SINGAPORE – Car buyers are gradually but surely warming to electric vehicles (EV), with one in five new cars registered in July being battery-powered models.
According to Land Transport Authority (LTA) figures, 486 new electric cars were registered in July, accounting for 20.4 per cent of the 2,382 passenger cars put on the road that month.
This compared with a share of 18.5 per cent in June, and 11.7 per cent at the end of 2022.
The latest tally brings the share of EVs in the first seven months of the year to 15.2 per cent, or 2,378 cars. In the first six months, the EV share was 14.3 per cent (1,892 cars) – up from 13.4 per cent (1,462 cars) in the January to May period.
July’s spurt was spearheaded by BYD, Tesla and BMW.
For the seven months, BYD, Tesla and BMW registered 474, 451 and 400 cars, respectively, to become the three best-selling electric brands.

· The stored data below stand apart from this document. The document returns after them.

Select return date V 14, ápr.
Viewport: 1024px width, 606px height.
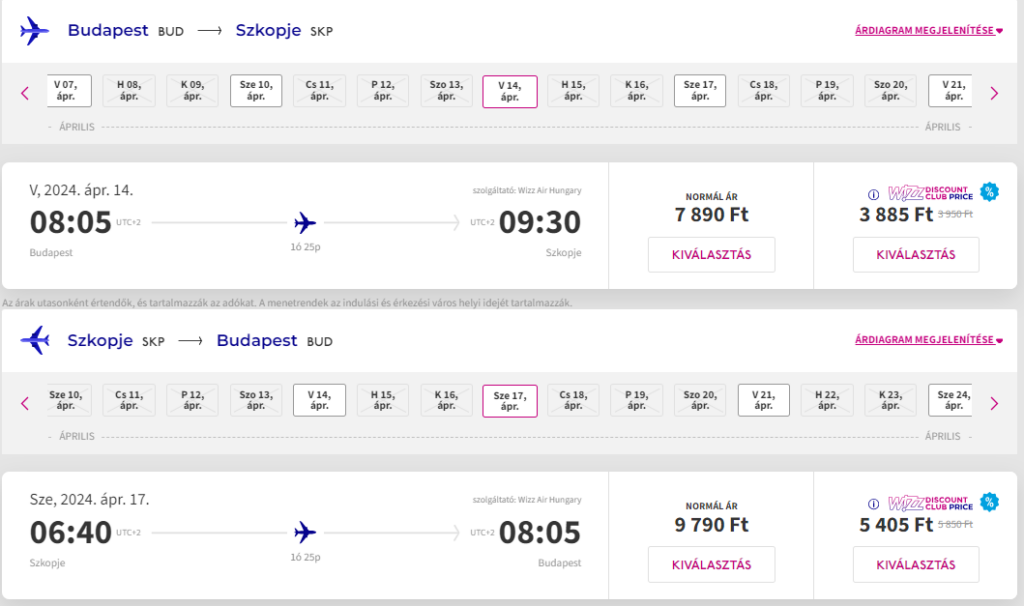click(319, 401)
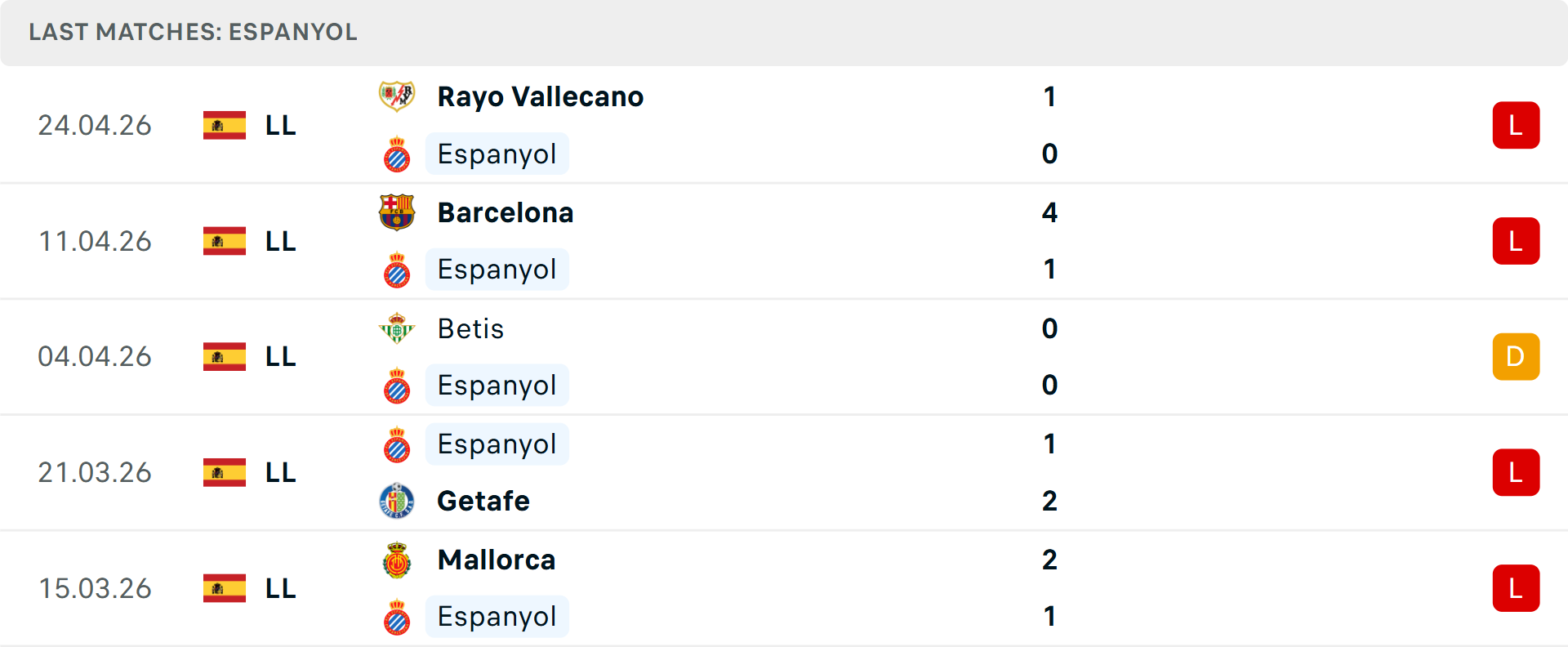Click the Rayo Vallecano team crest
This screenshot has height=647, width=1568.
pyautogui.click(x=397, y=96)
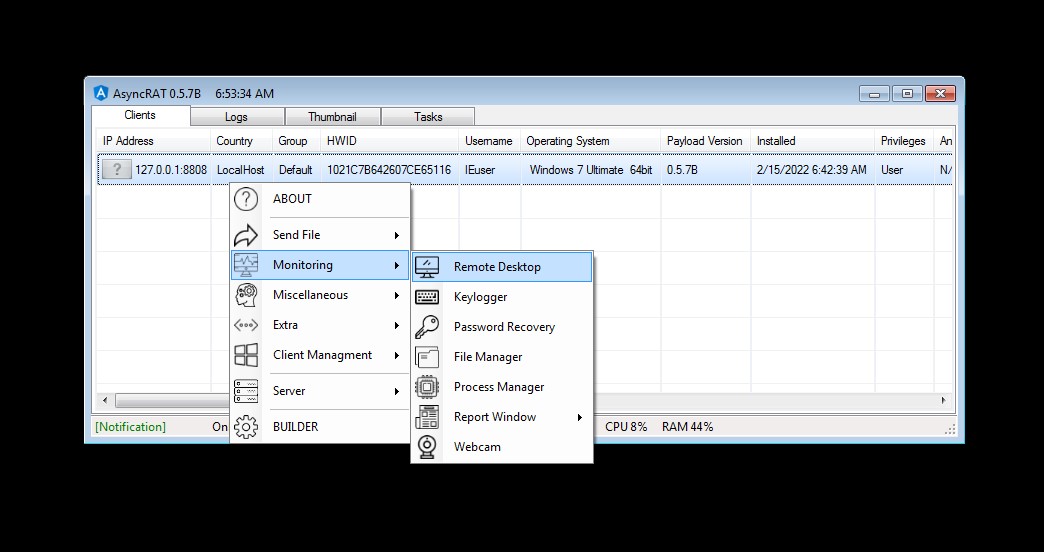1044x552 pixels.
Task: Select the Remote Desktop menu entry
Action: tap(497, 267)
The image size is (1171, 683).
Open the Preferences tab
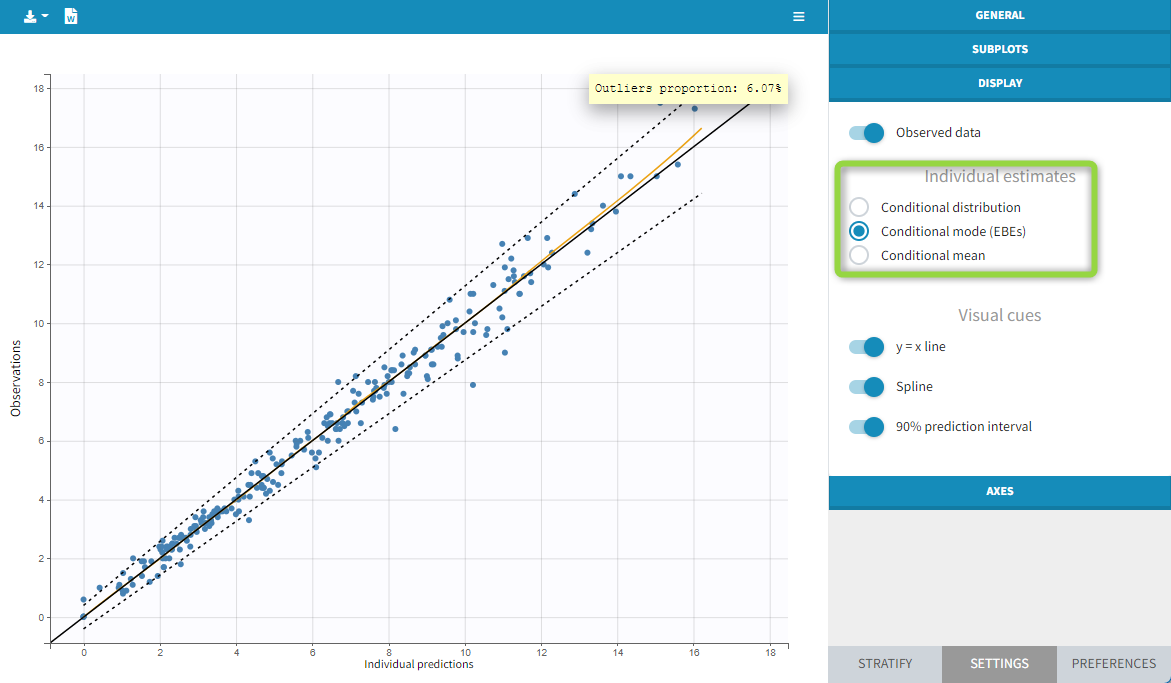1113,664
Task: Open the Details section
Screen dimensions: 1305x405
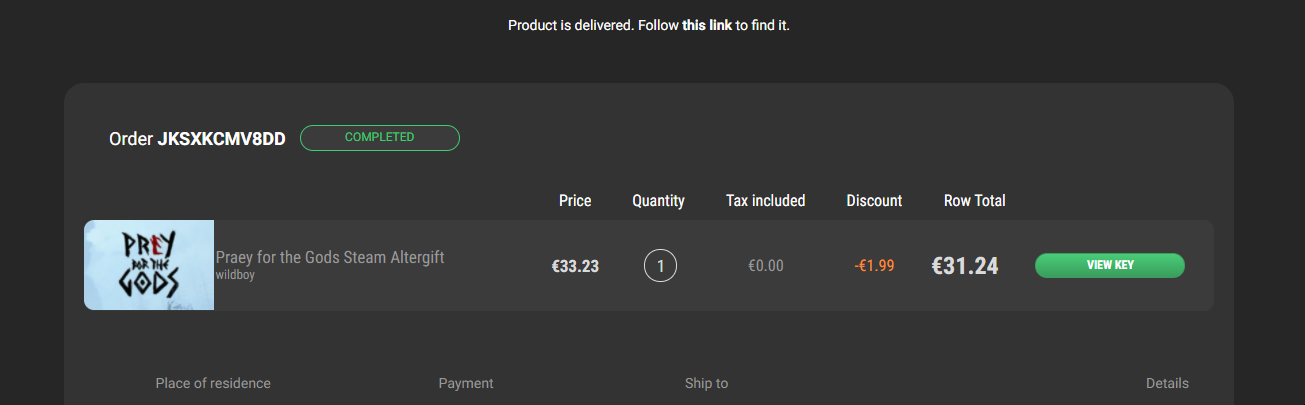Action: click(1167, 383)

Mercedes-Benz followed at a distance with 249 cars, and Hyundai with 200.
Ranked by country, German EV brands led the way, with a share of 36.2 per cent, or 861 cars, followed by Chinese brands with 23.4 per cent, or 577 cars, and American makers with 19 per cent, or 451 cars.
This may change.
Dr Zafar Momin, an adjunct associate professor at the National University of Singapore Business School and a former automotive expert at Boston Consulting Group, said: “The Chinese will eventually lead because they are furthest ahead in EV market development.
“The Japanese, depending on whether they do create superior batteries, will slowly but surely join the top three as they are the leading mass market carmakers.”
Observers said uncertainty over the status of EV tax breaks may have fuelled the sharp uptake in registration of electric models in July.
For instance, the EV Early Adoption Incentive – which gives a rebate of 45 per cent off the Additional Registration Fee, capped at $20,000 – is due to end on Dec 31, 2023. Rebates in the revised Vehicular Emissions Scheme have not yet been spelt out.
Industry players however, expect the authorities to pare down monetary enticements to encourage EV adoption – just like they had done for commercial vehicles.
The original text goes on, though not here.